Achtung! Der BGH hat in seiner Entscheidung vom 12.12.2012 den Taschengeldanspruch aus dem hälftigen Familieneinkommen genommen und lediglich den persönlichen Mindestbedarf gegenüber Eltern (derzeit: 1.600 EUR) angesetzt, was ein offensichtliches Versehen darstellen soll. Meines Erachtens ist dies auch zutreffend, da andernfalls dem Unterhaltspflichtigen nur 80 EUR (5 % aus 1.600 EUR) verbleiben würden, während der Berechtigte ein Taschengeld von zumindest 103,14 EUR (§ 35 Abs. 2 S. 1 SGB XII) zur Verfügung hätte.
Beispiel 3:
M hat ein bereinigtes Nettoeinkommen vom 5.000 EUR, F von 0 EUR. Das Familieneinkommen beträgt damit 5.000 EUR.

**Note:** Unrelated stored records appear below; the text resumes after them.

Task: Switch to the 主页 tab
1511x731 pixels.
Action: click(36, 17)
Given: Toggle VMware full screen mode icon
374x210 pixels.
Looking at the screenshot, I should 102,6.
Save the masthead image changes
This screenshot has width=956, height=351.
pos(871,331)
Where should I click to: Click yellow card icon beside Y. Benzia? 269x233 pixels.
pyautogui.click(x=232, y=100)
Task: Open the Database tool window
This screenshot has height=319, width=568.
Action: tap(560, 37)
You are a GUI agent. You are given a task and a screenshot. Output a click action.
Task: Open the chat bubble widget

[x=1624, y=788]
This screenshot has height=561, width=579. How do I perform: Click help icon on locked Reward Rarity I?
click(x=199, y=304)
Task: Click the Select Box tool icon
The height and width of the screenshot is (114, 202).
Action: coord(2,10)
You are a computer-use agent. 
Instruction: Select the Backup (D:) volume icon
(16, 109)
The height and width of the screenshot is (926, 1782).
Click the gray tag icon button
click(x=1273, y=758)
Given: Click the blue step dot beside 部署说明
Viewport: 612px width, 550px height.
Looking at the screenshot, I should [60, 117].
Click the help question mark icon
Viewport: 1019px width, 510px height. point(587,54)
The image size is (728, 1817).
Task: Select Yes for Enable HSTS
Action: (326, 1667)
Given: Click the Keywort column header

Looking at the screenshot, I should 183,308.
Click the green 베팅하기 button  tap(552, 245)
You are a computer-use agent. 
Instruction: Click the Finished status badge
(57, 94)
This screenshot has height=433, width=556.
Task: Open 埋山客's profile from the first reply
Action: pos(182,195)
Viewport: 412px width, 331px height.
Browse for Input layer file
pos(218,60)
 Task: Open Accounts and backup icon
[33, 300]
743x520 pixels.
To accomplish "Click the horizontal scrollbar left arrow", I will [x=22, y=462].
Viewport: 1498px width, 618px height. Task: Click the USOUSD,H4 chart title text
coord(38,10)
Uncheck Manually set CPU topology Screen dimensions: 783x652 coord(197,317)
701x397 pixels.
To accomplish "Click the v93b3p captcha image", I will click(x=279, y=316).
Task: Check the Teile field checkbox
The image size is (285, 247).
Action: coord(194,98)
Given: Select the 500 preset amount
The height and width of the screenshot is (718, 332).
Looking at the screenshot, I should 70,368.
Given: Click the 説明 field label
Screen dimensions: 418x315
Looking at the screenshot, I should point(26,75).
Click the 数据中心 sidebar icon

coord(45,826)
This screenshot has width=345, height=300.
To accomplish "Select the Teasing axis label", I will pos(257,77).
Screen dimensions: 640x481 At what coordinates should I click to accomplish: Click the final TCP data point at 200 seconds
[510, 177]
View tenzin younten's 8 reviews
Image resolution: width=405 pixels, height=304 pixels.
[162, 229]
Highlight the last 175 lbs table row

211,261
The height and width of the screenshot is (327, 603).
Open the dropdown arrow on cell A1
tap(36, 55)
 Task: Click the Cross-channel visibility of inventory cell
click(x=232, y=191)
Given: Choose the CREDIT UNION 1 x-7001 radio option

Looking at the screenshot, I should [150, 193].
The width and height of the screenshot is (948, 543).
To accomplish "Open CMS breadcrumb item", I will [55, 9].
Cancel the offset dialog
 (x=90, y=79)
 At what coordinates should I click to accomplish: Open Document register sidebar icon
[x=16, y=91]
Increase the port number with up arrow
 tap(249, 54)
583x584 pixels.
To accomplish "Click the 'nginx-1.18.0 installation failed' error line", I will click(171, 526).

Nach Abzug des Familienbedarfs vom 2.880 EUR verbleiben 2.120 EUR.
Was hat M einzusetzen?
M verbleibt die Hälfte davon abzüglich 10 % Haushaltsersparnis (212 EUR), also die Hälfte von 1.908 EUR, somit 954 EUR.
Den Ehegatten verbleiben somit: 954 EUR + 2.880 EUR = 3.834 EUR.
Das einzusetzende Einkommen beträgt daher (5.000 EUR ./. 3.834 EUR) = 1.166 EUR.
Was hat F für ihre Eltern einzusetzen?
Das Familieneinkommen beträgt 5.000 EUR →
Das Taschengeld der F somit zumindest 5 % daraus, also 250 EUR.
Davon abzuziehen ist allerdings das Taschengeld aus dem Familienmindestselbstbehalt, also 5 % aus 2.880 EUR, mithin 144 EUR (siehe oben!)
F hat lediglich die Hälfte des darüber hinausgehenden Taschengeldes einzusetzen →
F hat daher lediglich 250 EUR abzüglich 144 EUR, mithin 106 EUR : 2 = 53 EUR für den Elternunterhalt einzusetzen!